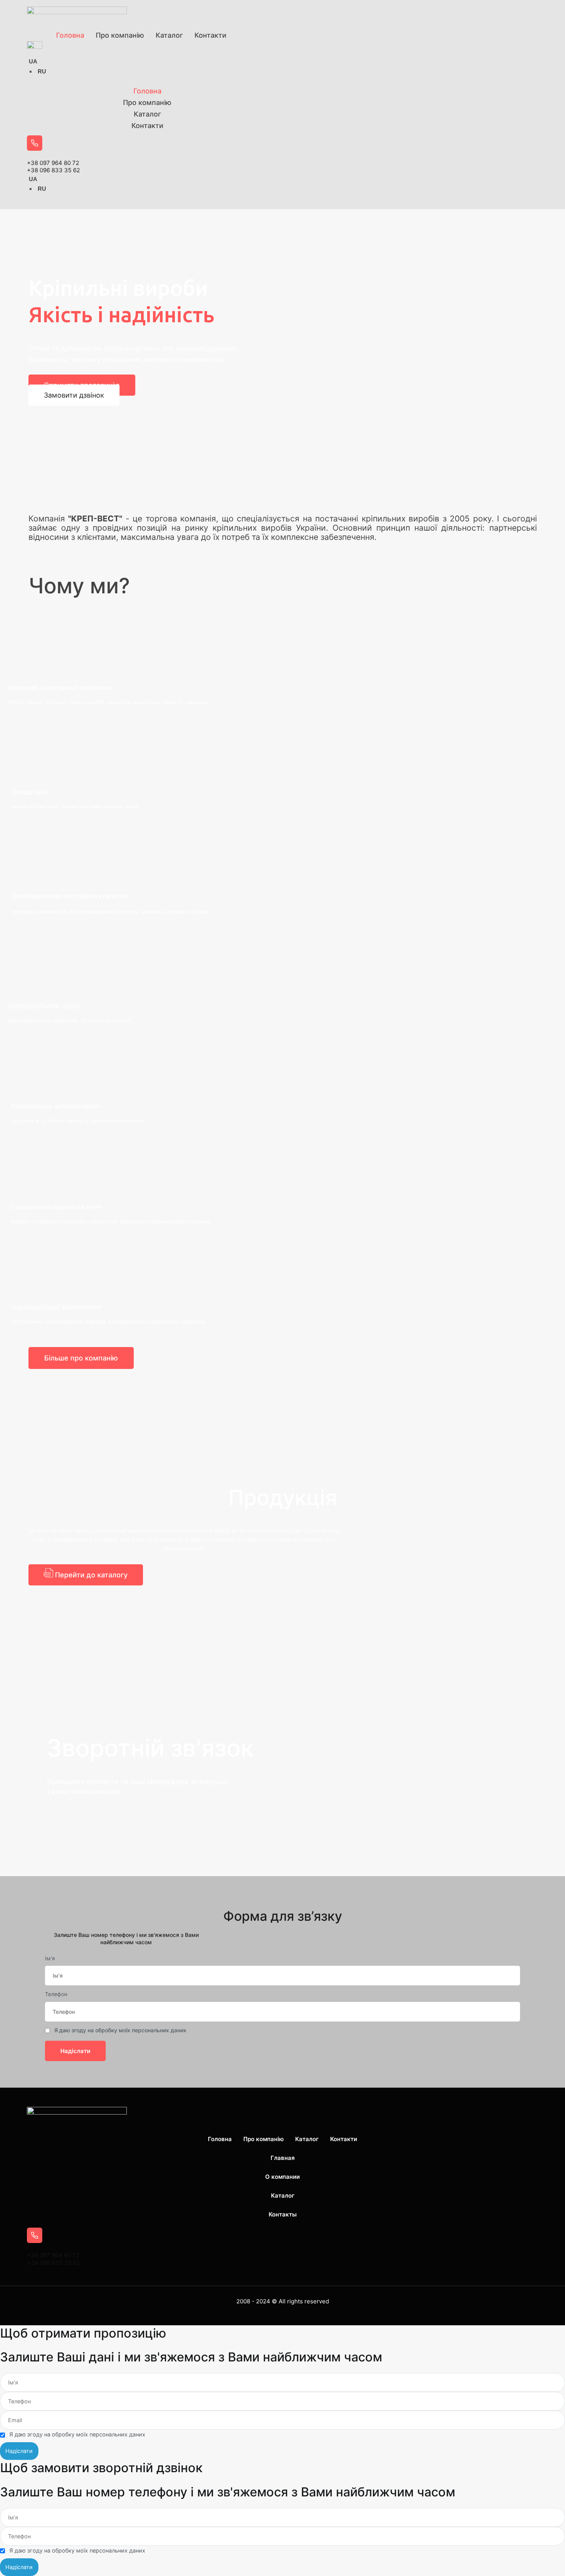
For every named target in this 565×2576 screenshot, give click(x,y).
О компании (282, 2176)
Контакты (283, 2214)
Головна (70, 35)
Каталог (169, 35)
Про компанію (120, 35)
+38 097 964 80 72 (53, 163)
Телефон (56, 1994)
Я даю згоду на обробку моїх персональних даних (120, 2030)
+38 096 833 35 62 (53, 170)
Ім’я (50, 1958)
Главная (283, 2157)
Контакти (210, 35)
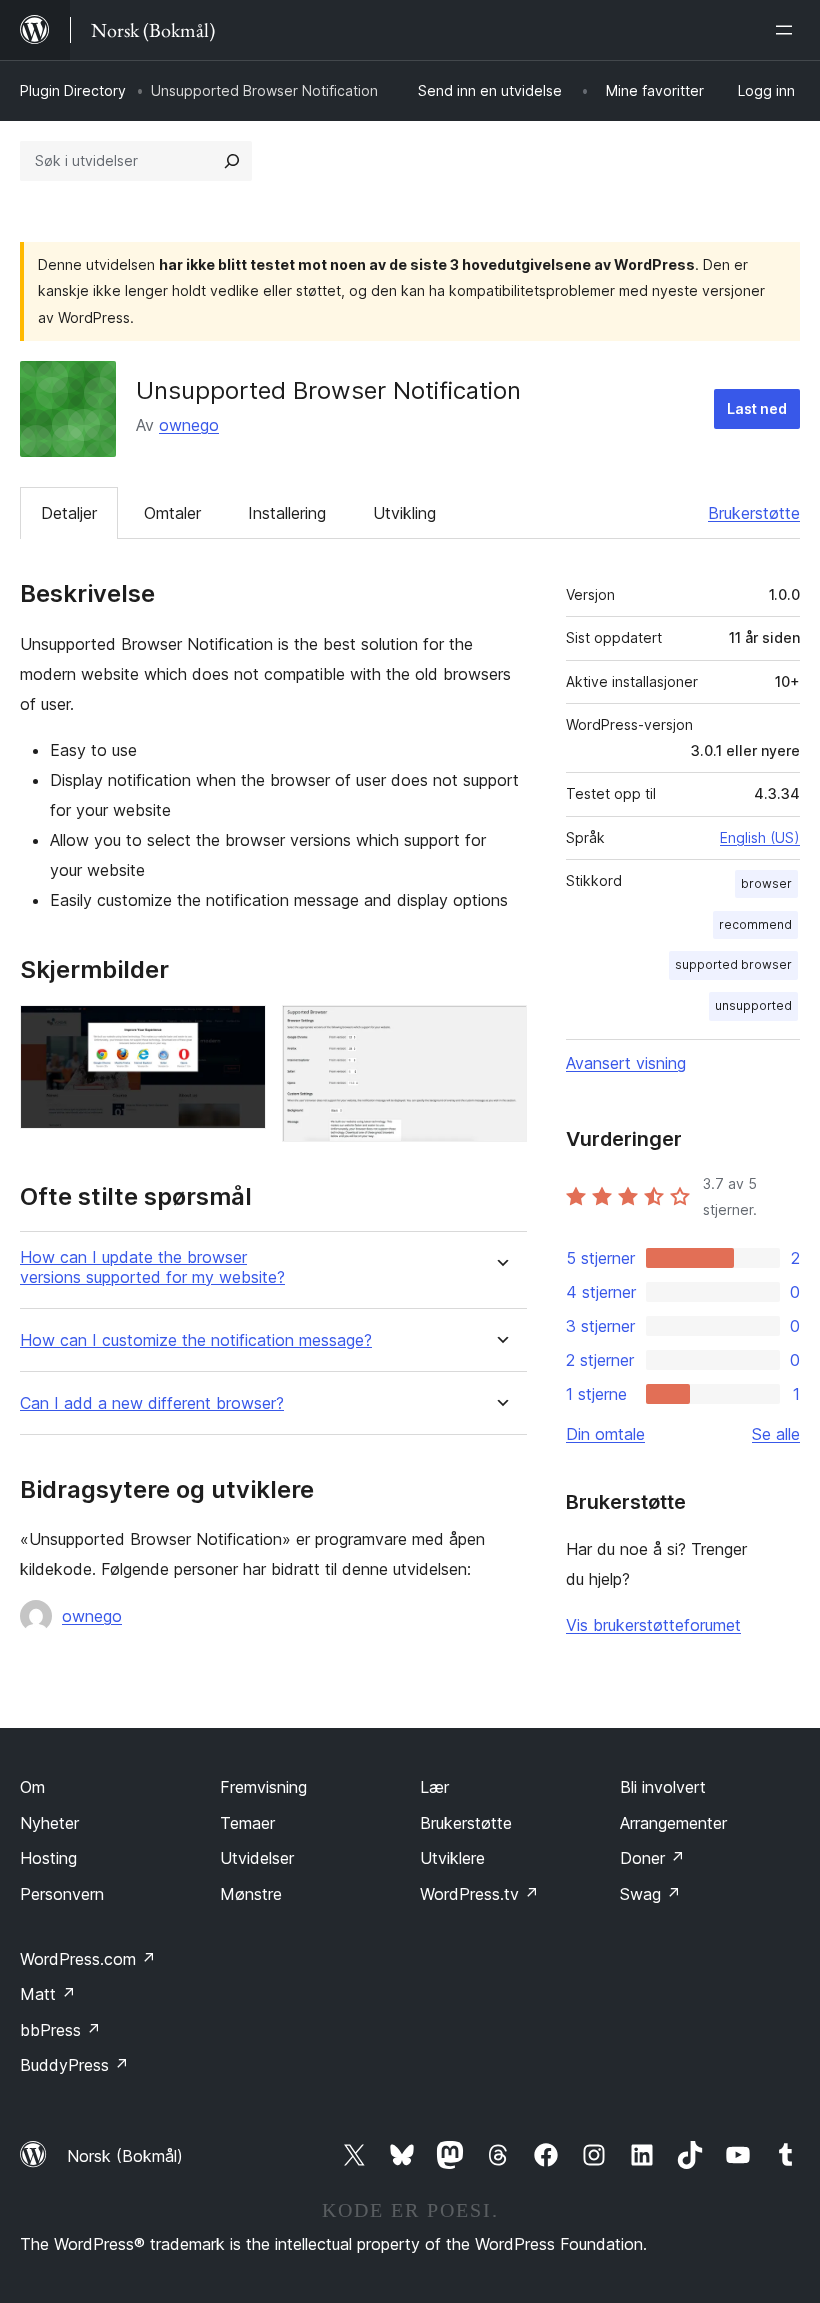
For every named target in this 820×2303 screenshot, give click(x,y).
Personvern (62, 1894)
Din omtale (605, 1434)
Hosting (48, 1858)
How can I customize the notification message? (196, 1340)
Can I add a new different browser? (152, 1403)
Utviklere (452, 1858)
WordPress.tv (479, 1894)
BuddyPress (74, 2065)
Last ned (757, 408)
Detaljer (69, 513)
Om (32, 1787)
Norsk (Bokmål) (125, 2156)
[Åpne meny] (788, 30)
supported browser (733, 964)
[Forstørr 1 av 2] (239, 1032)
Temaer (247, 1823)
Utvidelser (257, 1858)
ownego (189, 425)
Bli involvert (663, 1787)
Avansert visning (626, 1063)
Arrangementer (673, 1823)
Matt (48, 1994)
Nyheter (49, 1823)
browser (766, 883)
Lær (434, 1787)
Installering (287, 513)
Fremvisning (263, 1787)
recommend (755, 924)
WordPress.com (88, 1959)
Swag (650, 1894)
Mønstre (251, 1894)
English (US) (760, 837)
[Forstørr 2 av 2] (500, 1032)
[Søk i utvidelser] (232, 161)
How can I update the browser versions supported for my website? (152, 1267)
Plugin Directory (73, 90)
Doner (652, 1858)
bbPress (60, 2030)
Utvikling (404, 513)
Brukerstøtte (754, 513)
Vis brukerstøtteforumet (653, 1625)
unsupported (753, 1005)
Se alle (776, 1434)
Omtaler (172, 513)
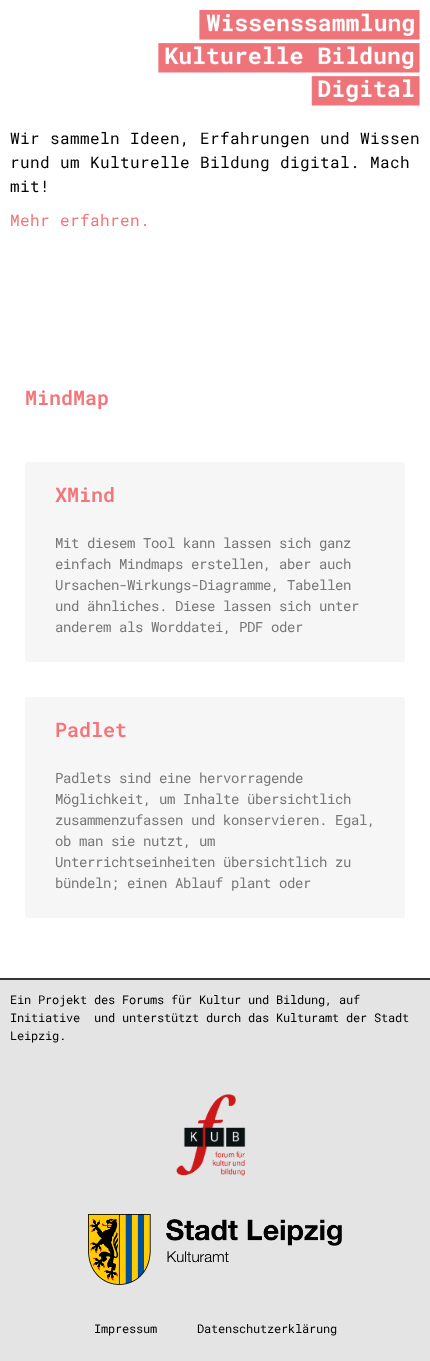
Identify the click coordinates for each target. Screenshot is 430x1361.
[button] (196, 282)
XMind (85, 494)
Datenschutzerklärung (267, 1328)
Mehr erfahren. (80, 219)
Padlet (91, 729)
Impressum (125, 1328)
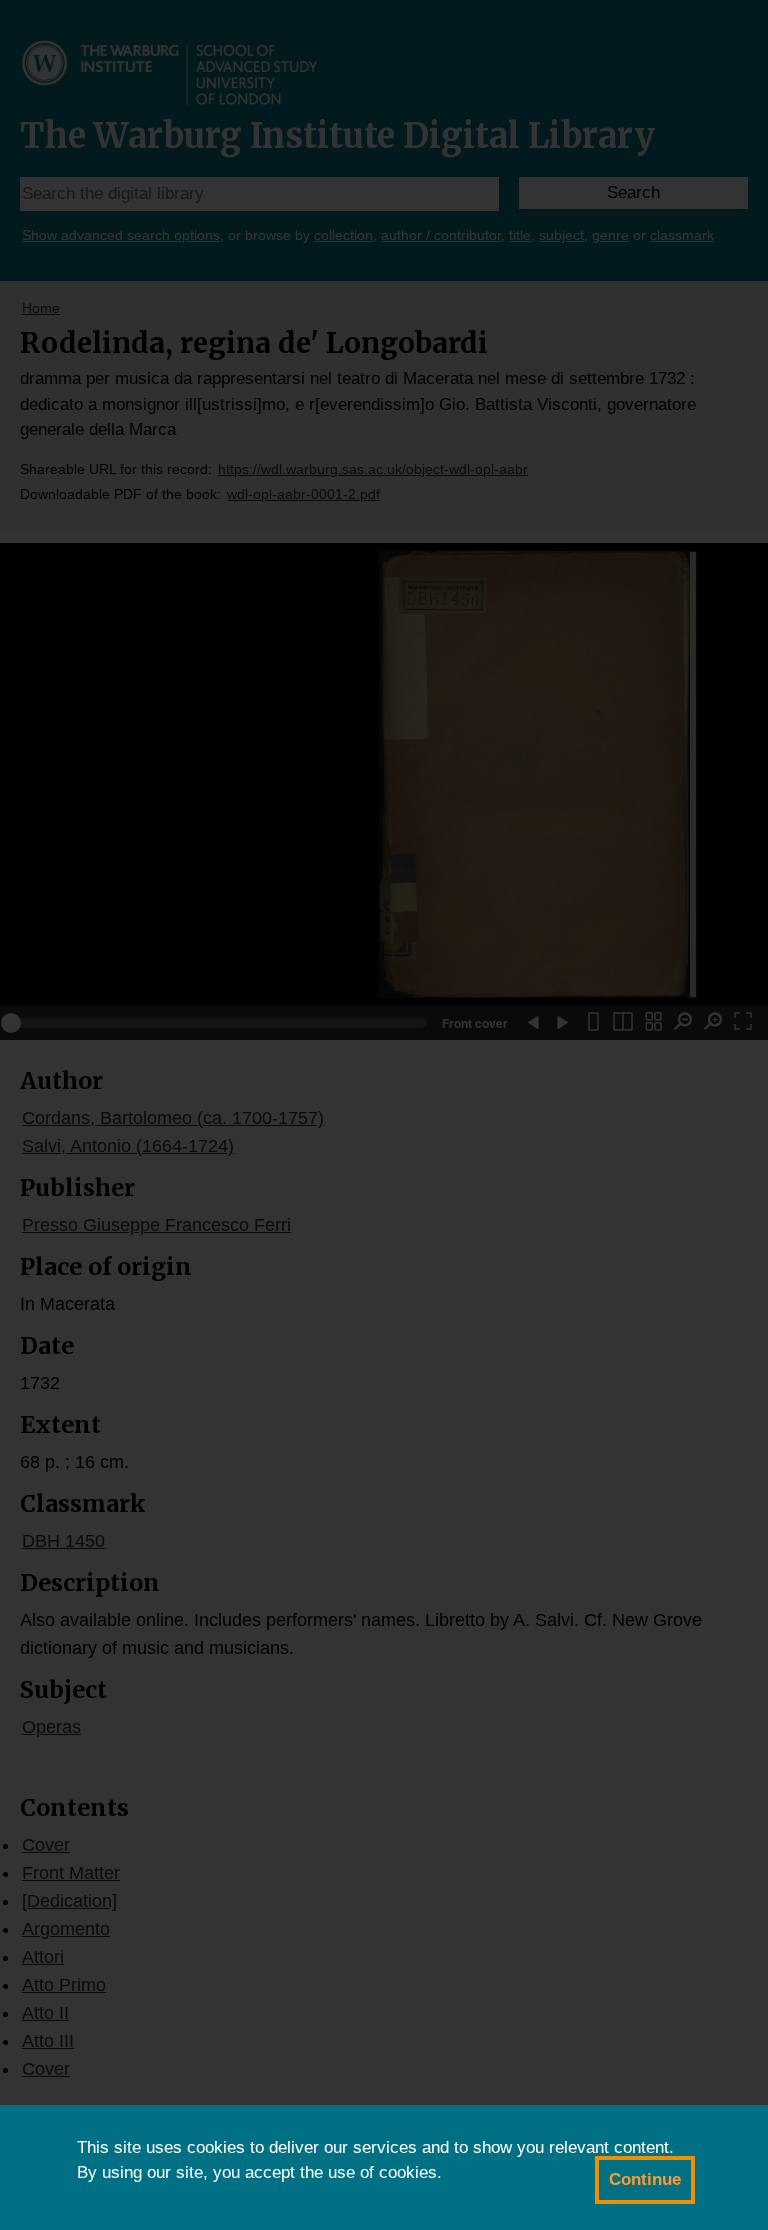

▶ _PROBLEM_
For this exercise, set down exactly the lines that run from the line holding "Installering (287, 513)" to the last line of the records above; include both end lines and omit pictures.

▶ _ANSWER TO THE EXERCISE_
Installering (287, 513)
Fremvisning (263, 1787)
recommend (755, 924)
WordPress.com (88, 1959)
Swag (650, 1894)
Mønstre (251, 1894)
English (US) (760, 837)
[Forstørr 2 av 2] (500, 1032)
[Søk i utvidelser] (232, 161)
How can I update the browser versions supported for my website? (152, 1267)
Plugin Directory (73, 90)
Doner (652, 1858)
bbPress (60, 2030)
Utvikling (404, 513)
Brukerstøtte (754, 513)
Vis brukerstøtteforumet (653, 1625)
unsupported (753, 1005)
Se alle (776, 1434)
Omtaler (172, 513)
Identify the click coordinates for each target. Screenshot is 430x1361.
[button] (196, 282)
XMind (85, 494)
Datenschutzerklärung (267, 1328)
Mehr erfahren. (80, 219)
Padlet (91, 729)
Impressum (125, 1328)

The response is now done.